Judgment and sentence are reversed, and appellant is discharged.

NOTES

[1] See Act of April 17, 1876, P.L. 29, as amended, 19 PS § 1189; Act of May 10, 1927, P.L. 866, § 20, 42 PS § 1060; Act of May 5, 1911, P.L. 198, § 6, as amended, 17 PS § 626 (c).

[2] Section 512 of the Act of June 24, 1939, P.L. 872, 18 PS § 4512, also provides: "Whoever . . . permits any building, . . . owned by him or under his control, to be used for the purpose of prostitution or assignation . . . is guilty of a misdemeanor, . . ." See, also, section 43 of the Act of March 31, 1860, P.L. 382, 18 PS § 591.
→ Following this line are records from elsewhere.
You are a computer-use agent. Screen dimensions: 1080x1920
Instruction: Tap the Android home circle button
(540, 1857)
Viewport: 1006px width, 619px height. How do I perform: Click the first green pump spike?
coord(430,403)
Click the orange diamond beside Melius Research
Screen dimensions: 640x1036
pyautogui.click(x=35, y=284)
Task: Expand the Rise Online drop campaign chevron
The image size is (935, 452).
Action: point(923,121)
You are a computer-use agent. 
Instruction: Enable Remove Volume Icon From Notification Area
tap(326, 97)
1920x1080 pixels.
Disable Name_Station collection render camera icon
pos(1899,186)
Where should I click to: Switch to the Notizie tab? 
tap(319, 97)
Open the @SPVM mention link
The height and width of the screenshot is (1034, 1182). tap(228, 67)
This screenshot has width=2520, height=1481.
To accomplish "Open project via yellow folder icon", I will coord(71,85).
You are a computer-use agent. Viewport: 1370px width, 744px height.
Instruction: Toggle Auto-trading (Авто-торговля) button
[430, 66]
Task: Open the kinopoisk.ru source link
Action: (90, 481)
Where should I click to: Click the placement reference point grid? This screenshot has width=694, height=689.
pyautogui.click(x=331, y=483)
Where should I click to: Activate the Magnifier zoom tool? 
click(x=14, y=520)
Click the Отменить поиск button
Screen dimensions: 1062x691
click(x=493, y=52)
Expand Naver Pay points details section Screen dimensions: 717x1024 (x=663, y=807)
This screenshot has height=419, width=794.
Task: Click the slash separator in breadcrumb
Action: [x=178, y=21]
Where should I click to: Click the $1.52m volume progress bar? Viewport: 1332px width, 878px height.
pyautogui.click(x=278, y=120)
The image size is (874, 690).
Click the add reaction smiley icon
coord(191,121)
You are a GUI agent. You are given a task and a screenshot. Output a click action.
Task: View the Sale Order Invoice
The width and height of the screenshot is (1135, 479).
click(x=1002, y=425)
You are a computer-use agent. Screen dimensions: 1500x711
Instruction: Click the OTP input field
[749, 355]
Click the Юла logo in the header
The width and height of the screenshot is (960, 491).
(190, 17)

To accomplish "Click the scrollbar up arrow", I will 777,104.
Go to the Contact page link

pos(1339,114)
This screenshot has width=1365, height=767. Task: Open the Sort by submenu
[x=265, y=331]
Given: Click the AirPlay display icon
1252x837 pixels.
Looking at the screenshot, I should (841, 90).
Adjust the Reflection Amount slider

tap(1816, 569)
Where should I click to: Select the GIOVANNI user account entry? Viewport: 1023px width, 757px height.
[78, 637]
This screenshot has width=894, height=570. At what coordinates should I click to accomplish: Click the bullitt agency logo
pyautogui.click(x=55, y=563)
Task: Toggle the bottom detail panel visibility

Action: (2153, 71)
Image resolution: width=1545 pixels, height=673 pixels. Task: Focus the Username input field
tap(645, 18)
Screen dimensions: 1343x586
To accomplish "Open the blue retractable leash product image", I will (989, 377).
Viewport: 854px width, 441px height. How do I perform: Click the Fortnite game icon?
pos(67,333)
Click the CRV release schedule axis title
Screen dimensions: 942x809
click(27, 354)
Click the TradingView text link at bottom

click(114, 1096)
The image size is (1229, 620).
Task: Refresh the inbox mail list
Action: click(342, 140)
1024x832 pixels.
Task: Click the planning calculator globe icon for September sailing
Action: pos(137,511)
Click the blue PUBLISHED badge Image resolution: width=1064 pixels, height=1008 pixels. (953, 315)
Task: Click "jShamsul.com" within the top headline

[3] See, also, Act of June 16, 1891, P.L. 303, § 3, 53 PS § 9566, giving police magistrates in second class cities the power "to administer oaths and examine witnesses, and hear, determine and punish, according to the laws and ordinances of such city, all cases of arrests upon view, or upon information made and warrant issued, by the police of the city . . . of all persons who may be found engaged in or be charged with drunkenness, disorderly conduct, selling liquor contrary to law, maintaining a disorderly house or bawdy house, . . . or violating any of the laws or ordinances of such city."

[4] See Taylor v. Reynolds, 92 Cal. 573, 28 P. 688; In re Jahn, 55 Kan. 694, 41 P. 956. Contra: Ogden v. City of Madison, 111 Wis. 413, 87 N.W. 568; Corporation of Amite City v. Holly, 50 La. Ann. 627, 23 So. 746; Wong v. City of Astoria, 13 Or. 538, 11 P. 295; McInerney v. City of Denver, 17 Colo. 302, 29 P. 516; Hunt v. City of Jacksonville, 34 Fla. 504, 16 So. 398.